9. My Momma – John Michael always does a good job on songs explicitly about his family and this time its dedicated to his mother.  The jazz undertones make their way back into the production, but the reprieve through the previous tracks makes this a nice switch back as we reach the climax of the album.  There is something very…gospel about the sound of this track.  It made us think of those moments when the choir sang at church and our own mothers would sit and clap along; it made us feel like we had come home.  The vocals are nice with the singer slipping back into a more mellow mode but still with a similar emotional thrust to the last few tracks.  The lyrics are a nice mixture of solid imagery, which makes this song apply to specifically his mother, and cliché, which makes it accessible to everyone else.  Just in time for mother’s day, this solid track probably served to make an excellent gift to a woman he loves and respects.
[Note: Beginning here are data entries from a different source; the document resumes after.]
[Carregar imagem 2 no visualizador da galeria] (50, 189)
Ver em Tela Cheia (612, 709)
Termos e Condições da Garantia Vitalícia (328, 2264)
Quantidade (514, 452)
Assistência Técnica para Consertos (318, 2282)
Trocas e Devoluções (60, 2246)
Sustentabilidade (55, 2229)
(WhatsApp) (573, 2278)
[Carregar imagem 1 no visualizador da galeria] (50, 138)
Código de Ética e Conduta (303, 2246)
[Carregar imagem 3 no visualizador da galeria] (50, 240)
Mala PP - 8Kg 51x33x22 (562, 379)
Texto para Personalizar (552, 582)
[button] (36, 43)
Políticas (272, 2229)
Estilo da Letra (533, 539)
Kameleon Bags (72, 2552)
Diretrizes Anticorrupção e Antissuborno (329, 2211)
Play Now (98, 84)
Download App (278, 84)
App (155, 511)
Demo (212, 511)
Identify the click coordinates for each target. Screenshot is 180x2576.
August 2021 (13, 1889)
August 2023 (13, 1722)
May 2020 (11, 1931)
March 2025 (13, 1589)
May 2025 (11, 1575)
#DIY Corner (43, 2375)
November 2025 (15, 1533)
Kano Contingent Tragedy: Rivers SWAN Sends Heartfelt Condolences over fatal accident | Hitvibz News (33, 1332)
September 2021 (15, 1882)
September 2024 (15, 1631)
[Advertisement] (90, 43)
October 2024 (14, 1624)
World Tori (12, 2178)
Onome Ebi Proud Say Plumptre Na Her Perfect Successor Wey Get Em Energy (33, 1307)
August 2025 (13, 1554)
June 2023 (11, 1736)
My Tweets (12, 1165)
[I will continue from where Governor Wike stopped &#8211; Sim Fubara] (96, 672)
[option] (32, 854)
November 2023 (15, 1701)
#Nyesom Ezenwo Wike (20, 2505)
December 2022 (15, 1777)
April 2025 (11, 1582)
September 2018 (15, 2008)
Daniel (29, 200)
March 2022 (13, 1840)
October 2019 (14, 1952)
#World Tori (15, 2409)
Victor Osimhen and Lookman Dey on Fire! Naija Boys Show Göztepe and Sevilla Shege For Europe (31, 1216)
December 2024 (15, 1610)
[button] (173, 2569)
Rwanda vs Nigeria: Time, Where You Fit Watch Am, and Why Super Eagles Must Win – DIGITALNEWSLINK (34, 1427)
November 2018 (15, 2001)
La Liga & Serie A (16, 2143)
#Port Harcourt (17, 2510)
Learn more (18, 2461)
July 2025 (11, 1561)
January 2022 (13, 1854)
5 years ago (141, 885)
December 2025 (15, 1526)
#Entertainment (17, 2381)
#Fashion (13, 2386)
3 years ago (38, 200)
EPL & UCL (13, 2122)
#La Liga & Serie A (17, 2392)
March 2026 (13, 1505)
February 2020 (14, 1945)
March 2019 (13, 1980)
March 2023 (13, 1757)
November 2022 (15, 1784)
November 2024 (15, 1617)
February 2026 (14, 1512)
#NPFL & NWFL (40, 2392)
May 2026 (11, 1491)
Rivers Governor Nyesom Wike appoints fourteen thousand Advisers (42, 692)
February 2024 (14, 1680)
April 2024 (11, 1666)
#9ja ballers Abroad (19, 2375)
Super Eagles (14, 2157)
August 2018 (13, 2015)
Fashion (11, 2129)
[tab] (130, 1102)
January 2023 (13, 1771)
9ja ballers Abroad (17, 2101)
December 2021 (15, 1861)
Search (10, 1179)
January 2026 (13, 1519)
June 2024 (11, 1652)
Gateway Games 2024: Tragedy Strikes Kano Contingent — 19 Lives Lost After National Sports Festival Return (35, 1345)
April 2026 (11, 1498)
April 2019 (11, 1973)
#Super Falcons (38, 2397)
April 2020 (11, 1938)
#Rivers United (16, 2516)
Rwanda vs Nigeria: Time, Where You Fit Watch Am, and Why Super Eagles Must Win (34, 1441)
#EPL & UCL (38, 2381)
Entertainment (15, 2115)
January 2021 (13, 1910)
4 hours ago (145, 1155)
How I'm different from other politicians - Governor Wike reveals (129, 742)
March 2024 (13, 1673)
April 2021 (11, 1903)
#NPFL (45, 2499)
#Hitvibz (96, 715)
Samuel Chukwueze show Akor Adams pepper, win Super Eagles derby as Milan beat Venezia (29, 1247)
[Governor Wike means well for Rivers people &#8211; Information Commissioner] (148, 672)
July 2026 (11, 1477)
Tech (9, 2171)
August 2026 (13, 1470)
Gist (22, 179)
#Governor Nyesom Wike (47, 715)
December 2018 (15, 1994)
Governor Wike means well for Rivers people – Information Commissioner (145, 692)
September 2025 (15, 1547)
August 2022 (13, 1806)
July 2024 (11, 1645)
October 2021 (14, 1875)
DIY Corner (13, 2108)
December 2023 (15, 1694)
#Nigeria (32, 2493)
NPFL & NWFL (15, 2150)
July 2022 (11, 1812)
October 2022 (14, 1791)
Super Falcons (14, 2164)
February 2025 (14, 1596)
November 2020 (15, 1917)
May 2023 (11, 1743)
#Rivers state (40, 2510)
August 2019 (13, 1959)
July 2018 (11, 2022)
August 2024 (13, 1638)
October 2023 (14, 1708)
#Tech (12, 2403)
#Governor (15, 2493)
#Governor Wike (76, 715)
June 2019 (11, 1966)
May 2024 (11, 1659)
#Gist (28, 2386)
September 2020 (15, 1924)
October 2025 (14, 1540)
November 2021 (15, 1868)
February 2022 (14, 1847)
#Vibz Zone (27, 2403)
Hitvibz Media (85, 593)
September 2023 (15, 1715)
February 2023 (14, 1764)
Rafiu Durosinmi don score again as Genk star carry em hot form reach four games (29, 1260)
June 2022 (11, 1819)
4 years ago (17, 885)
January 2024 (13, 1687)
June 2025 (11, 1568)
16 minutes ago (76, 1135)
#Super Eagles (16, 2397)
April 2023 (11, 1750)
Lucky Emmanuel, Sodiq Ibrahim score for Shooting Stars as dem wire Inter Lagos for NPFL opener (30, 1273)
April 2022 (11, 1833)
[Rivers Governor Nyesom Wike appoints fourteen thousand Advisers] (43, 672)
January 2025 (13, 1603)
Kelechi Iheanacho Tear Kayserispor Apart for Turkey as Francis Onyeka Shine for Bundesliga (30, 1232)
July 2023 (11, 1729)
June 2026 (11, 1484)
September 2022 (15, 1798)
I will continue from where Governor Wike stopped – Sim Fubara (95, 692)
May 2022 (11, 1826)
10. Close Door Affair – To say that we were not expecting this EDM-laced track at the close of the album is an understatement.  The intro had us convinced that this was going to be the more sexually-tinged babymaker that we had been expecting from some of the other tracks in this set, the drop made us sit up and take notice.  In an odd way it does join well with the theme of the first track in that it is about taking time to enjoy the one you’re with, though in more seductive terms (because it requires privacy).  The mellow vocals are interesting offset the more mechanical beat, but it’s a nice take on this kind of song.  The lyrics, especially towards the end, get a little repetitive, but that is somewhat to be expected from a track with an EDM base.  While the placement of this track is a little off, this a nice track and worth a few listens.

If there is one thing that we can say about John Michael is that he is consistent.  Consistent in improvement, yes, but just in overall quality of his projects.  There are still some things we want from him–mostly working with a wider assortment of producers and collaborating with songwriters with a similar vision but different implementation–but we are never disappointed in what he gives us.  We hear his connection to the material as clearly as ever and his determination to make good music shines through effortlessly, making for something that you enjoy listening to.  We have come to know him through his music and a steadfast adherence to his core makes him less of a gamble, the musical version of everything he offered his love on Thrill.  He’s willing to take a few risks to keep things interesting, but it’s never so much that we end up alienated and confused by the transition.  He’s solid but not wholly predictable; maybe not what you are wanting all the time, but someone you know you can run back to when the world gets a little crazy to make you feel centered.

While we want him to branch out a little more, we are still here for what he gives and are always happy to hear him when he comes around.